Dear Media (and other fine folks),
Should it come to pass that I eventually stand (or more likely sit or kneel) on the summit of Mount Everest, please don’t say I conquered the mountain. Or conquered my fear. Or conquered anything for that matter. That moment, which on alternative days seems either inevitable or impossible, will require you to reach much deeper into your vocabulary and library of metaphors to describe. This is an invitation to write differently about an Everest journey/climb by asking you to forgo one of the most common words used to describe the experience of being on the highest point of a mountain. Conquer. Don’t even think of using it.
I won’t have conquered anything by being there. I aim to never conquer. Having suffered the deep searing pain and agony of having been conquered in childhood by sexual abuse and having worked hard and long to climb out from under that damage, I vow to live gently and with compassion. There is no room or space in my experience for conquering so I ask you to respect that…and never again, say that I conquered a mountain.
For I do nothing of the sort. I climb. I do my best to step lightly in the landscapes in which I travel. I learn. I respect those who live in close communion with the mountains I traverse. I look at the view. Many views. From the sides (and occasionally the top) of the mountain and of myself. I climb. I step. I sleep. I eat. I work hard. I climb. I step. I sleep. I eat. I work hard. I feel many emotions including fear, despair, and panic punctuated with joy, wonder, awe, and amusement. I laugh. I cry. I muse. I lend support and strength. I draw upon others’ strength and support. I am humbled almost daily and will wonder if I am worthy of the summit. Worthy of life. Worthy of being on the mountain. I will also deeply know that I am. Worthy. Unbroken. Healed. In every step I take up the mountain. Any mountain. This mountain. My mountain. With each step up, I know that more deeply, in more cells, in more ways. I know.
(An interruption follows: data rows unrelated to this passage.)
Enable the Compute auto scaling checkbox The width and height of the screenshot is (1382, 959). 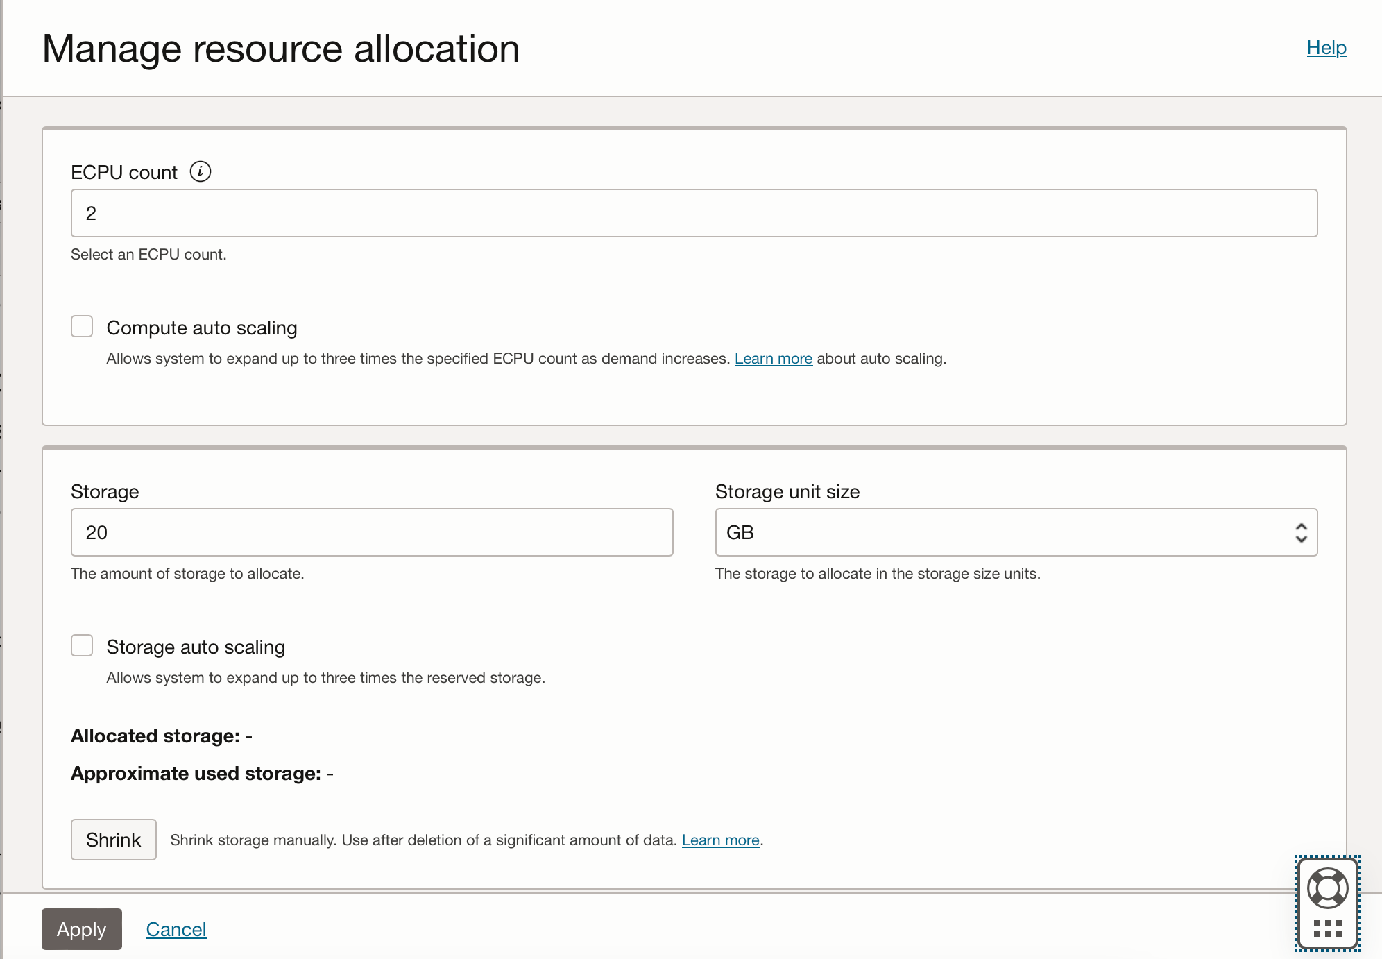81,326
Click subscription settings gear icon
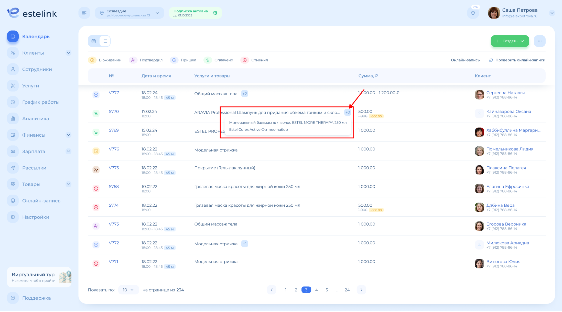 point(215,13)
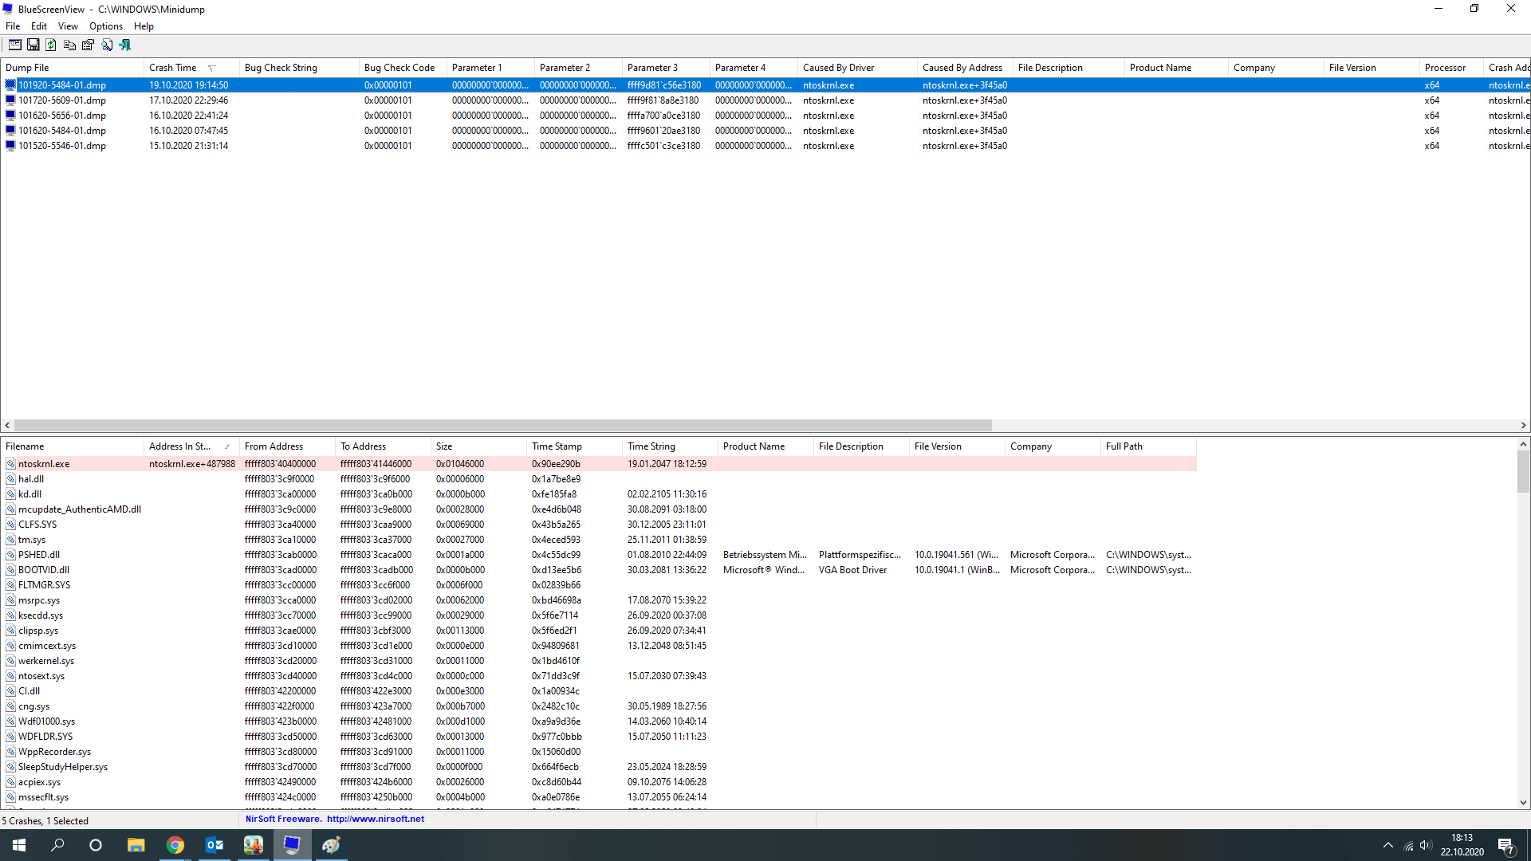
Task: Click the Bug Check Code column header
Action: coord(399,68)
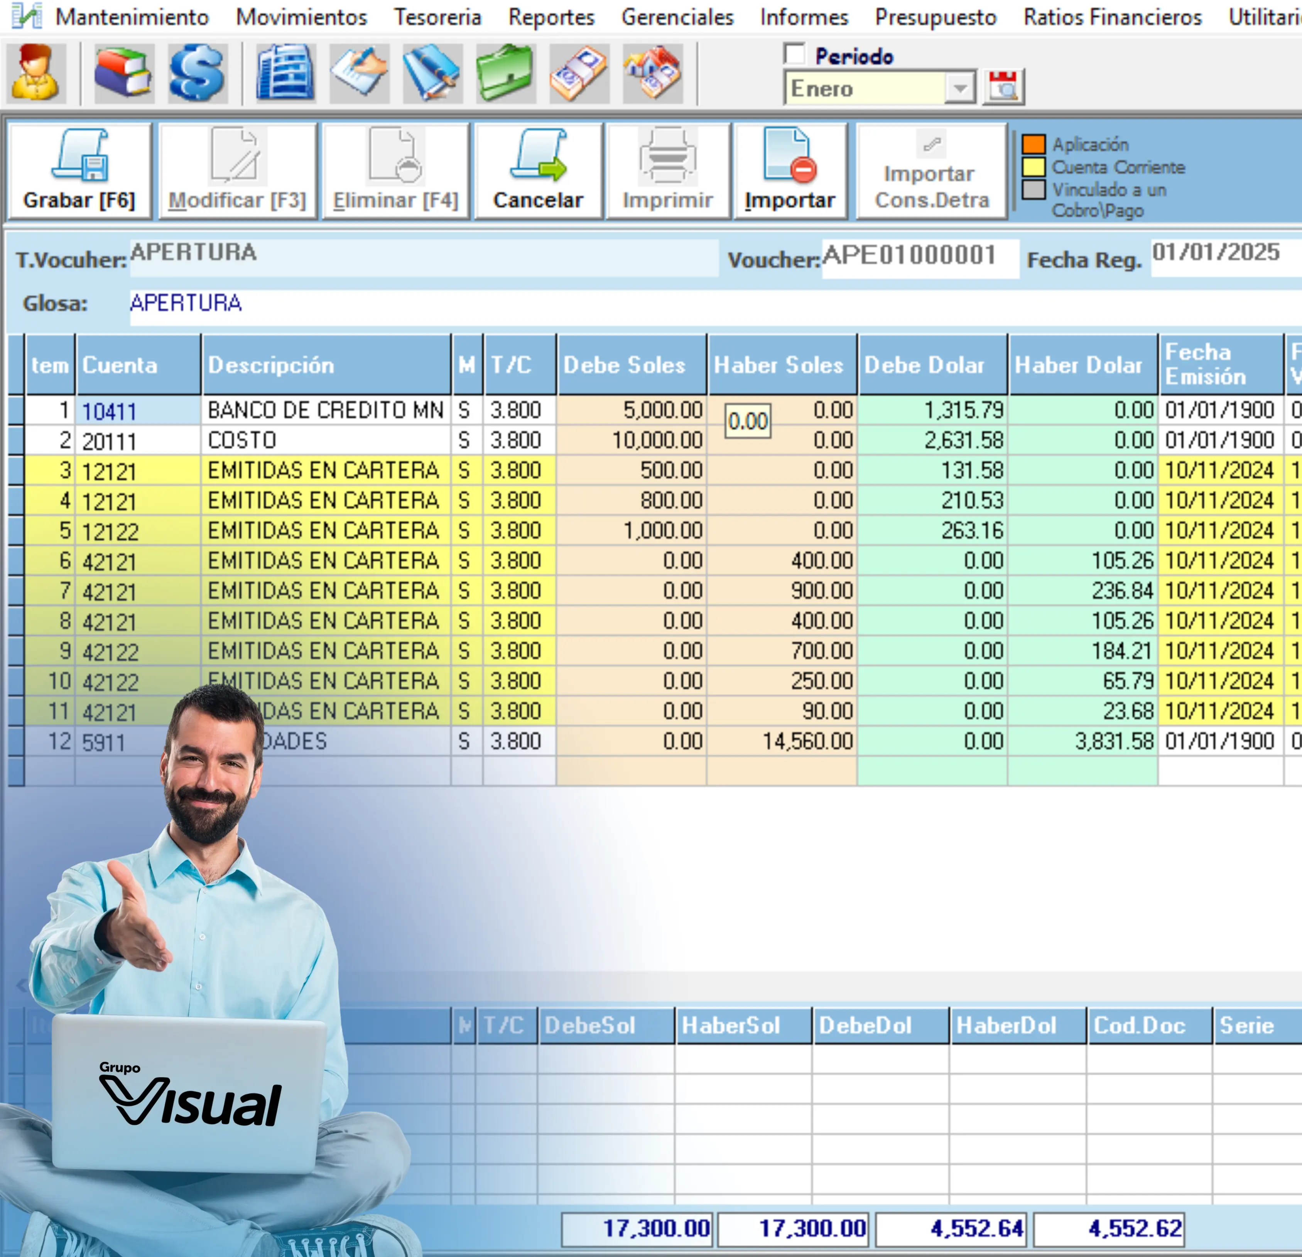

And if I have the most precious gift of weather, climbing conditions, teamwork, and my entire being connecting together so that I inch my way up Everest to the summit and sit there in total overwhelm at being there, I will not have conquered anything to be there but instead, I will have gently and compassionately moved myself, my being, my whole self away from the darkest, deepest pits of human despair to the epic blue and white world of a Himalayan summit–a summit of my dreams and ten years of hard work, focus, and commitment–say that…or something like that. Please and thank you.